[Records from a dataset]

- - - -

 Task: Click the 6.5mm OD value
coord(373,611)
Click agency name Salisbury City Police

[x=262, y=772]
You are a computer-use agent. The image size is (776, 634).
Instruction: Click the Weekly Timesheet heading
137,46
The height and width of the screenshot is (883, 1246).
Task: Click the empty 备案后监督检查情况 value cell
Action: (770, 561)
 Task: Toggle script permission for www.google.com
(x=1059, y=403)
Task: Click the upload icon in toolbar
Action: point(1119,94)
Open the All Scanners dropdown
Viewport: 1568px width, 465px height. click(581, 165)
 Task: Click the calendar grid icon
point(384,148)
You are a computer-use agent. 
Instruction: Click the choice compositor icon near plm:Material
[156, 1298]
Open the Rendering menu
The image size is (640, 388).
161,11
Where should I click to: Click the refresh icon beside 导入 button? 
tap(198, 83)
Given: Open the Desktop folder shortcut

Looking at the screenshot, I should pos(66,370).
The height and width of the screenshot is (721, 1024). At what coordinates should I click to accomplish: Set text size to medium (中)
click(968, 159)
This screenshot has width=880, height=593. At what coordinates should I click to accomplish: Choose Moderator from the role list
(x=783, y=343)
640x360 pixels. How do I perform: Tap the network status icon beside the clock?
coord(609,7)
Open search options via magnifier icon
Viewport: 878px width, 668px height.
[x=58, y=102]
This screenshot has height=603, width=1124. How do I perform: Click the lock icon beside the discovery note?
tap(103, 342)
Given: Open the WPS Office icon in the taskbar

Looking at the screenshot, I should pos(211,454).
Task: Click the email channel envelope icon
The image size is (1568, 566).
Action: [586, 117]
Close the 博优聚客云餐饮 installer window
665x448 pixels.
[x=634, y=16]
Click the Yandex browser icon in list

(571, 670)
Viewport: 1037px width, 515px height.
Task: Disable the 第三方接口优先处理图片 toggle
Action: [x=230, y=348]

- - - -

EXERCISE GOAL
Each line of the records above must be copied exactly.

TASK RESULT
 Task: Click the 6.5mm OD value
coord(373,611)
Click agency name Salisbury City Police

[x=262, y=772]
You are a computer-use agent. The image size is (776, 634).
Instruction: Click the Weekly Timesheet heading
137,46
The height and width of the screenshot is (883, 1246).
Task: Click the empty 备案后监督检查情况 value cell
Action: (770, 561)
 Task: Toggle script permission for www.google.com
(x=1059, y=403)
Task: Click the upload icon in toolbar
Action: point(1119,94)
Open the All Scanners dropdown
Viewport: 1568px width, 465px height. click(581, 165)
 Task: Click the calendar grid icon
point(384,148)
You are a computer-use agent. 
Instruction: Click the choice compositor icon near plm:Material
[156, 1298]
Open the Rendering menu
The image size is (640, 388).
161,11
Where should I click to: Click the refresh icon beside 导入 button? 
tap(198, 83)
Given: Open the Desktop folder shortcut

Looking at the screenshot, I should pos(66,370).
The height and width of the screenshot is (721, 1024). At what coordinates should I click to accomplish: Set text size to medium (中)
click(968, 159)
This screenshot has width=880, height=593. At what coordinates should I click to accomplish: Choose Moderator from the role list
(x=783, y=343)
640x360 pixels. How do I perform: Tap the network status icon beside the clock?
coord(609,7)
Open search options via magnifier icon
Viewport: 878px width, 668px height.
[x=58, y=102]
This screenshot has height=603, width=1124. How do I perform: Click the lock icon beside the discovery note?
tap(103, 342)
Given: Open the WPS Office icon in the taskbar

Looking at the screenshot, I should pos(211,454).
Task: Click the email channel envelope icon
The image size is (1568, 566).
Action: [586, 117]
Close the 博优聚客云餐饮 installer window
665x448 pixels.
[x=634, y=16]
Click the Yandex browser icon in list

(571, 670)
Viewport: 1037px width, 515px height.
Task: Disable the 第三方接口优先处理图片 toggle
Action: [x=230, y=348]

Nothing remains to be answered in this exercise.